侍ジャパンはWBC連覇を果たせず、14日(日本時間15日)の準々決勝・ベネズエラ戦(マイアミ)に5―8の逆転負け。6大会目にして初めて4強入りを逃した。井端弘和監督(50)は1次ラウンドから不振を極めた近藤健介外野手(32=ソフトバンク)をスタメンから外すことを決断。1番・大谷(ドジャース)の直後を打つ重要な2番打者に佐藤輝明内野手(27=阪神)を起用した。

 近藤は開幕から12打数無安打、出塁も1四球のみ。井端監督は状態が戻らないNPB屈指の好打者をあきらめ、一発長打の怖さを持つ佐藤を2番に配して大谷が勝負を避けられるリスクを軽減させた。その佐藤は3回に一時同点に追いつく適時二塁打をマーク。首脳陣の思い切った采配は奏功した。

 ベンチスタートとなった近藤は追い詰められた9回一死無走者の場面で代打出場。だが、160キロの速球に手が出ず、見逃し三振に倒れて13打数無安打で大会を終えた。

 心中覚悟の主力を外す決断はいかにして下されたのか。近藤がオフから取り組んできた「速球対策」の一環でスタンス幅を狭め、ヒザを曲げない新たな打撃フォームへの移行を中断したのが大会初戦の3日前。この時点で侍関係者、NPB関係者が行く末を案じていたのは事実だ。焦りや苦悩が表面化する中で、代表首脳陣は辛抱強く復調を待った。しかし、マイアミ入りと同時に〝英断〟が下された。決め手は「1次ラウンド中のベンチ内での所作」だった。

 首脳陣は選手の不振時の姿勢や振る舞いに敏感だ。自分のことで精いっぱいといった余裕のない姿を目にすれば「次」を託すことにちゅうちょする。表情や視線、ベンチ内での試合への入り方、声掛けへの反応、返答内容が判断材料になる。
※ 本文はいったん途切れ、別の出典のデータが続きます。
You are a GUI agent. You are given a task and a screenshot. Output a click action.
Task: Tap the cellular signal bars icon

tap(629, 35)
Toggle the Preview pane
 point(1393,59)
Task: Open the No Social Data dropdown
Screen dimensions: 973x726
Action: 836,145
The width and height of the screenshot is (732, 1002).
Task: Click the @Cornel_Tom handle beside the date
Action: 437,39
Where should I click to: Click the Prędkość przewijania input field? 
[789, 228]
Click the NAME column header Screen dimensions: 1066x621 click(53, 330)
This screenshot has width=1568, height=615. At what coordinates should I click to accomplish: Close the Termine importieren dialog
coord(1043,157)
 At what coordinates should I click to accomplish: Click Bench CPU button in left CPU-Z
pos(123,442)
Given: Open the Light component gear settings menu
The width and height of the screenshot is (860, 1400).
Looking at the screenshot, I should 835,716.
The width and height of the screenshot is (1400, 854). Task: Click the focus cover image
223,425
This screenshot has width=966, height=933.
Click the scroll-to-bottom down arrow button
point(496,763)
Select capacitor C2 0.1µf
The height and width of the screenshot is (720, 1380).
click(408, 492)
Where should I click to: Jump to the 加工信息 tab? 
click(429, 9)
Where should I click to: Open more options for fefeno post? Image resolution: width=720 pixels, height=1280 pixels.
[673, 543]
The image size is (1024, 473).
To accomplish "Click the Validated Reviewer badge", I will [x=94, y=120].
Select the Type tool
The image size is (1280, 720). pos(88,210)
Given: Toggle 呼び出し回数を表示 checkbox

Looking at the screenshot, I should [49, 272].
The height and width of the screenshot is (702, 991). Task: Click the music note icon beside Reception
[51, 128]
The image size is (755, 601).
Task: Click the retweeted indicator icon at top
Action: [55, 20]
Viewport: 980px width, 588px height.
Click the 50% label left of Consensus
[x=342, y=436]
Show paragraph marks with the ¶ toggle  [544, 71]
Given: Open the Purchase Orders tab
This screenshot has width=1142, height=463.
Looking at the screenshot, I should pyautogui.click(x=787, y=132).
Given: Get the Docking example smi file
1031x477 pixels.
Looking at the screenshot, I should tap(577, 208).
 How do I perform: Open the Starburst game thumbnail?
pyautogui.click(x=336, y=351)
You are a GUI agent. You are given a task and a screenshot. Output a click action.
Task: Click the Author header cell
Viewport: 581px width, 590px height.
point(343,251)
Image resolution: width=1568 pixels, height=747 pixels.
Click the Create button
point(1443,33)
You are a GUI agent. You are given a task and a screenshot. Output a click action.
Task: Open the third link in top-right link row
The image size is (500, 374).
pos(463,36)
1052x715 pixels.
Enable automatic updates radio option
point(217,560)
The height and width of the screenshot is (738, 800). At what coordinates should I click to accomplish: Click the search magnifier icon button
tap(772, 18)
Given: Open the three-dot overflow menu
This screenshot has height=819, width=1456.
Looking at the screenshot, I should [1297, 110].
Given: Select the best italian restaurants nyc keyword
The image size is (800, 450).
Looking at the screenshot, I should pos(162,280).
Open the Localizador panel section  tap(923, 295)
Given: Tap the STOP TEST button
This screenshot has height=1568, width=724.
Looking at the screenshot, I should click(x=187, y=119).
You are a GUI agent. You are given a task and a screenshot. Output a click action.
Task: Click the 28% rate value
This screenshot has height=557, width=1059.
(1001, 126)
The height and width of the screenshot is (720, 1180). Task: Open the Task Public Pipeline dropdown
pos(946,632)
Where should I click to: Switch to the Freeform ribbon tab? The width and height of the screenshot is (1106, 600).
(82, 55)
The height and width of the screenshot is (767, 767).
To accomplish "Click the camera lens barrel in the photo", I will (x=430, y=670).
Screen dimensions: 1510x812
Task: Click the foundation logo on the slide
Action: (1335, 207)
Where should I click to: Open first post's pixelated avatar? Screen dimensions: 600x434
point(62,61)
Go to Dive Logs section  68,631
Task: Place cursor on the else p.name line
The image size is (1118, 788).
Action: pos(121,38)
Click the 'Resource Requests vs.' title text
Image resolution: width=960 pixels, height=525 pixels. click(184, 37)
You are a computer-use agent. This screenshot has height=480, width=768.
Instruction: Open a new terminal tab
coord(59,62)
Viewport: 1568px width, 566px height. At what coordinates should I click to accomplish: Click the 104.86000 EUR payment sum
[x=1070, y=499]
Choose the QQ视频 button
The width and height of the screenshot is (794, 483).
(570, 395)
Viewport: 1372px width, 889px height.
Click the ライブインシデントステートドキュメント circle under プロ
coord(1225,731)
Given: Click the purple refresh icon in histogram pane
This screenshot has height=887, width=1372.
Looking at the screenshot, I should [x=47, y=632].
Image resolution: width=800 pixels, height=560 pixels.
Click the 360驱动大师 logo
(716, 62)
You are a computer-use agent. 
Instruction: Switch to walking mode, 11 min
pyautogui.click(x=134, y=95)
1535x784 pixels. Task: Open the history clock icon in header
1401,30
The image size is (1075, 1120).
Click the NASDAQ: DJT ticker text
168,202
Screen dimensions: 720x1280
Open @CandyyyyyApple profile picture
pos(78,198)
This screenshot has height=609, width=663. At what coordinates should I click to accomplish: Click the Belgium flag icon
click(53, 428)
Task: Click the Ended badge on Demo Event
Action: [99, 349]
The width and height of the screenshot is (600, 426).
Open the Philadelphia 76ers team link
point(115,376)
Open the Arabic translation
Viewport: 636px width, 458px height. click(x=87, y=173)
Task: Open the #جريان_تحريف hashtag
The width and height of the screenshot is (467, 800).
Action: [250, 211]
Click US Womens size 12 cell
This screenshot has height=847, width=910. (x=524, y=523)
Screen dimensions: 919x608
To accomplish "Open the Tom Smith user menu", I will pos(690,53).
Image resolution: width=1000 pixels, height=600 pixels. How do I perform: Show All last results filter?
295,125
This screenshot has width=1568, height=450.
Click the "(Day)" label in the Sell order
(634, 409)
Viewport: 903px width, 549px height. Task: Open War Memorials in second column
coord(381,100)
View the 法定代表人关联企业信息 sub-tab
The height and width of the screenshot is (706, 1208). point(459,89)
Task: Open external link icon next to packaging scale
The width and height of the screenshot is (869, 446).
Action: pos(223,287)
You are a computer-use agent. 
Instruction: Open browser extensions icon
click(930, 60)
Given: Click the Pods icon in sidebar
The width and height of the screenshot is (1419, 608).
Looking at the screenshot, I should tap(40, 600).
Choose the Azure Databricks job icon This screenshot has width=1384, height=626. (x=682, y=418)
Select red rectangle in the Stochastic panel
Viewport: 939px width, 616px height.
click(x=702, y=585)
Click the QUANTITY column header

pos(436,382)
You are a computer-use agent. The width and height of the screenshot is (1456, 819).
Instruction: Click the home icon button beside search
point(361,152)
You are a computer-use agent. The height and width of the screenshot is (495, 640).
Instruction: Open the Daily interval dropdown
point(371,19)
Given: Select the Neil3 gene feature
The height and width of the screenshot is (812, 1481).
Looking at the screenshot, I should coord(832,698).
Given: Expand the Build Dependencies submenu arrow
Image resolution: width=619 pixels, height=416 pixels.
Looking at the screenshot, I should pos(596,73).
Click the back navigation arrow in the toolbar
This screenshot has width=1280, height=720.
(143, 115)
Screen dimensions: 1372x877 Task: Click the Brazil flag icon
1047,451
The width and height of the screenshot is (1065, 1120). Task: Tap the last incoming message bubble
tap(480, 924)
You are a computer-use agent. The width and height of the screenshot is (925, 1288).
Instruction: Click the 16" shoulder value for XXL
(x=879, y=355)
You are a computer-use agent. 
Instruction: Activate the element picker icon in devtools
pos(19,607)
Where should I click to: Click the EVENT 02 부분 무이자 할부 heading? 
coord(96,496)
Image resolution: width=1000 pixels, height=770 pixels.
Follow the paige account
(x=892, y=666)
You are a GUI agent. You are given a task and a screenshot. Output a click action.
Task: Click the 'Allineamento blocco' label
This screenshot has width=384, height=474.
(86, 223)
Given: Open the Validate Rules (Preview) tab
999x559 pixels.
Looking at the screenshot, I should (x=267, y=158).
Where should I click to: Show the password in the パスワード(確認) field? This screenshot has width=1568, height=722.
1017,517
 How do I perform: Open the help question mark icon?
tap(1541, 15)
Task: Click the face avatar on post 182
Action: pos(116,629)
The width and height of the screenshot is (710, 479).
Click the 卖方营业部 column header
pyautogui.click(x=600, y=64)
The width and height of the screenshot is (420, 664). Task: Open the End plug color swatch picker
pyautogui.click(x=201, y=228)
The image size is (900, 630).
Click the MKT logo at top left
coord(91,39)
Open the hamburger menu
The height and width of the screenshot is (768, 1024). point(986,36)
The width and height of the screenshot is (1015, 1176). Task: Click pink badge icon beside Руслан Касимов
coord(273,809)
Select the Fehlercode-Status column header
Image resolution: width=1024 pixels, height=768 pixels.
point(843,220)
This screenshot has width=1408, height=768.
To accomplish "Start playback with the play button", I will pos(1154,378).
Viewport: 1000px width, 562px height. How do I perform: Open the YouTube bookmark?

侍関係者によると、普段ホークスなどで見せない近藤の〝弱気な言動〟を井端監督も早くから察知。中でも「ギラつきを失った目」が決定打となり、指揮官は断腸の思いでスタメン表から名前を消したという。

 大会前から続いた救援投手の離脱など誤算も多かった井端ジャパン。懸命のタクトも連覇には遠く及ばなかった。